The full disaster of the 1990s Victoria Police drugs policy became brutally clear on 18 October 2006. After three years on remand, high-flying Detective Senior Sergeant Wayne Strawhorn—dobbed in by drug-dealing lawyer Andrew Fraser—was convicted of trafficking 2 kilograms of pseudoephedrine to the late gangland leader Mark Moran and sentenced to a maximum seven years’ imprisonment. He was acquitted on three of four other charges, including trafficking the chemical to members of the Bandidos motorcycle gang. Strawhorn appealed against conviction and sentence, but in June 2008 these were dismissed. Another officer, Stephen Paton, had entered a guilty plea in June 2003 and was sentenced to six years with a three-year minimum. Rosenes had followed suit in October 2003 and received six with a 3½-year minimum.

Pending the trial and appeal of Strawhorn, the names of Rosenes and Paton were suppressed and a number of other cases were kept on hold. Once Rosenes and Paton entered guilty pleas, appellants came out of the woodwork, claiming that the detectives’ pleas constituted fresh evidence that might have led to the acquittal of those who had been convicted and there was the risk of a miscarriage of justice. Their hopes generally went unrewarded.

After this spate of cases Detective Sergeant Bill Patten, an original member of the Ceja Task Force, claimed that up to two dozen officers had escaped corruption charges and the only proper investigation would have been a royal commission. Other officers in difficulty at the time included Matthew Bunning, a former member of the drug squad, who was sentenced to a minimum of three years for providing information about intercepts, and former Victorian officer James McCabe, on secondment to the National Crime Authority (NCA), who failed to appear in Sydney to answer charges of robbery and drug dealing. He fled to Cambodia, from where he was expelled. On his return to Australia in 2008 he pleaded guilty to stealing 1 kilogram of drugs and served just over a year. On his release he returned to Cambodia and set up a unit to help abused children. Another officer who fell by the wayside was one-time Detective Senior Constable Paul Hatzakortzian, who was jailed for a year after pleading guilty to dealing in drugs. He had been working at Sexpo while on leave from the sexual offence and child abuse unit.

In February 2007 the Office of Police Integrity (ORI) had told Victorian Police Commissioner Christine Nixon that it had evidence against dozens of officers who had been involved in drug dealing, theft and associating with criminals. However, the OPI maintained that another royal commission was not necessary and the office was the best placed to deal with corruption.
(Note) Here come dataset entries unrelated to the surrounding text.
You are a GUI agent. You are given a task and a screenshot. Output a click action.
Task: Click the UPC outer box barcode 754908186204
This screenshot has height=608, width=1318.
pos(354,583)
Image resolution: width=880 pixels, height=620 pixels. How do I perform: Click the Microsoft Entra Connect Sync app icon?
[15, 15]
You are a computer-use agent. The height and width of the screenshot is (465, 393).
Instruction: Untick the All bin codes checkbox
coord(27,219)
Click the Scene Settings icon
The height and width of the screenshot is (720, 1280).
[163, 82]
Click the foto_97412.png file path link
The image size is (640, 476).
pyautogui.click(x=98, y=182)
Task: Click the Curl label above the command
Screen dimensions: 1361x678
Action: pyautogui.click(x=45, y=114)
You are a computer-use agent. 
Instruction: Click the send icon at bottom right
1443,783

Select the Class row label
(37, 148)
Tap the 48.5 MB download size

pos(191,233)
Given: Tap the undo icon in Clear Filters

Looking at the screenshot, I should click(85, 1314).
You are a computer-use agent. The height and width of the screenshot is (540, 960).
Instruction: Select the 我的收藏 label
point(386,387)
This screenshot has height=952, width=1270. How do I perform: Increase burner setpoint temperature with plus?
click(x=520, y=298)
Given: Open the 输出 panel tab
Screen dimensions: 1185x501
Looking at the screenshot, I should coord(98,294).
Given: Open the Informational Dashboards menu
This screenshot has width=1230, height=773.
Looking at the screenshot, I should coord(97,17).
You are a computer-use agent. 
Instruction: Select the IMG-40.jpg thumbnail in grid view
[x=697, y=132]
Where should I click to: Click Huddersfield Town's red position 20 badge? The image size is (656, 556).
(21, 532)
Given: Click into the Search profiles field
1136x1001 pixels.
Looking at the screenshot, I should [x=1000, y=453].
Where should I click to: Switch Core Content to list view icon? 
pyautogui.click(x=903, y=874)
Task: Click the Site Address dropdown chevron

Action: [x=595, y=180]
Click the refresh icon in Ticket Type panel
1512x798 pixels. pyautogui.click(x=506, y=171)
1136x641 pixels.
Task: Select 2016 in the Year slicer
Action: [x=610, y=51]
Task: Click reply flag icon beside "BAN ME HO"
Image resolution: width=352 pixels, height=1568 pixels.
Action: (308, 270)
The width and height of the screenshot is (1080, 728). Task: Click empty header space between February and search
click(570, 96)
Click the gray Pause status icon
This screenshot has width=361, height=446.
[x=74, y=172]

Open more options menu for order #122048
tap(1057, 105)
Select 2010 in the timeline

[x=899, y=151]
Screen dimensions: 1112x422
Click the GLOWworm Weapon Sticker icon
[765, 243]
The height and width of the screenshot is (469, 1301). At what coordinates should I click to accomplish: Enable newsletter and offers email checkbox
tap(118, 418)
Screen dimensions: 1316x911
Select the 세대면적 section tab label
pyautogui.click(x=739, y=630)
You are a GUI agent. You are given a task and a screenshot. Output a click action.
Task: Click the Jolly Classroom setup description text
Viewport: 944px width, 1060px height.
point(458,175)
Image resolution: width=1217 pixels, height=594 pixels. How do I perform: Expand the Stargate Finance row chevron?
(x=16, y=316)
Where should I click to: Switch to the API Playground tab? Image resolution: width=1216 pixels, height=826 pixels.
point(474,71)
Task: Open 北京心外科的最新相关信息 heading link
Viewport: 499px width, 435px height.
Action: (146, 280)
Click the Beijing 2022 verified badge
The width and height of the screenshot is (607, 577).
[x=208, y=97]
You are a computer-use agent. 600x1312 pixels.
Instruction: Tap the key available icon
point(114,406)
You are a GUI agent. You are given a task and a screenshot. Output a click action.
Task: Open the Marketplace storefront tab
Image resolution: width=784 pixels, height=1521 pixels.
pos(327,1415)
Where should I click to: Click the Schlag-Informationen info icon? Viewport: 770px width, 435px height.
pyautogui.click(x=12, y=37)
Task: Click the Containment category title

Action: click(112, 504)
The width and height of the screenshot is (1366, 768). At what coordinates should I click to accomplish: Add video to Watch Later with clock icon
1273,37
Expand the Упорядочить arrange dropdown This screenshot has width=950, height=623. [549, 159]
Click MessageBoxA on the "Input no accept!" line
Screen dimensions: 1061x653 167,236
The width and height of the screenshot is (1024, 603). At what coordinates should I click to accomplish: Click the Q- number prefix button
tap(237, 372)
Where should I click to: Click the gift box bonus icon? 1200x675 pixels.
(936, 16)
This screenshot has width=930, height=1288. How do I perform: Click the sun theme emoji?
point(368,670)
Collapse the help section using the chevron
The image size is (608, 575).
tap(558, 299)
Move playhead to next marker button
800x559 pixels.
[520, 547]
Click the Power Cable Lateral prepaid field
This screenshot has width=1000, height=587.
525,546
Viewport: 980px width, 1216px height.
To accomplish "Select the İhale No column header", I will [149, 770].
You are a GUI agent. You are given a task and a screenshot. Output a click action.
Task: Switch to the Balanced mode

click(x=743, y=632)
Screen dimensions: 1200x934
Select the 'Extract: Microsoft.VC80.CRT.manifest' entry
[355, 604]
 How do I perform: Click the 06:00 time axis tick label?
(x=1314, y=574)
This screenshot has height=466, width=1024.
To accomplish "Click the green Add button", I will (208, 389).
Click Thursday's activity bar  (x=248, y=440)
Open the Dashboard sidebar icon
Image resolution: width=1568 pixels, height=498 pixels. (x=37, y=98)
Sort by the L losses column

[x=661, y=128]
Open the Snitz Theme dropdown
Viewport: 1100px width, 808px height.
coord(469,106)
Terence Hodson was by no means the first or last Western Australian villain who came to grief in Victoria, and he brought many people down with him. Born in Great Britain in 1947, he started his criminal career by stealing unattended purses at dances before moving to Western Australia in November 1974. On the face of things he was an old-style polite, even charming, crook, but deeper down he was a dobber who came to be regarded as a man who would give up anyone to save himself. In the early 1990s Hodson moved to Melbourne, where his Kew home was well guarded with an array of floodlights, heavy-duty wire grilles, security cameras and a pair of German shepherds.

On 27 September 2003 Hodson, on bail and lined up to give evidence in drugs trials, together with his handler, Detective Senior Constable David Miechel, were caught in flagrante stealing drugs from another dealer’s house in East Oakleigh. They had hoped to find $700 000 cash but were seen throwing bags over the back fence. In his flight Miechel was badly bitten by a police dog with whom he had a run-in and was bashed by the dog’s handler. Within hours of the burglary Hodson’s file, showing that he was a long-term informer, was stolen from a police station and released in the underworld. Miechel eventually went down for a minimum of fifteen years, reduced on appeal to twelve, after convictions for burglary, theft and trafficking a commercial quantity of drugs.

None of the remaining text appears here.